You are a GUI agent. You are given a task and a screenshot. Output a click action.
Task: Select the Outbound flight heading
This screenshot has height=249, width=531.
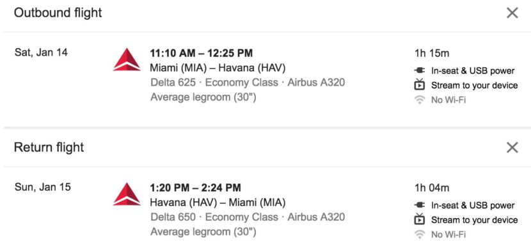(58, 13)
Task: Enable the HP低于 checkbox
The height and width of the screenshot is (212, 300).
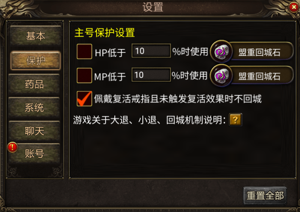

--

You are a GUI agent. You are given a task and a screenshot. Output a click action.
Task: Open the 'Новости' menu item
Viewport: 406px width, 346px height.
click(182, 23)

[TO DO] Reproduce the listing above exactly from the line containing "This screenshot has height=249, width=531." up to and including the line containing "The height and", omitting any images and everything outside those lines.

[RESPONSE TO THIS EXERCISE]
This screenshot has height=249, width=531.
(58, 13)
Task: Enable the HP低于 checkbox
The height and width of the screenshot is (212, 300).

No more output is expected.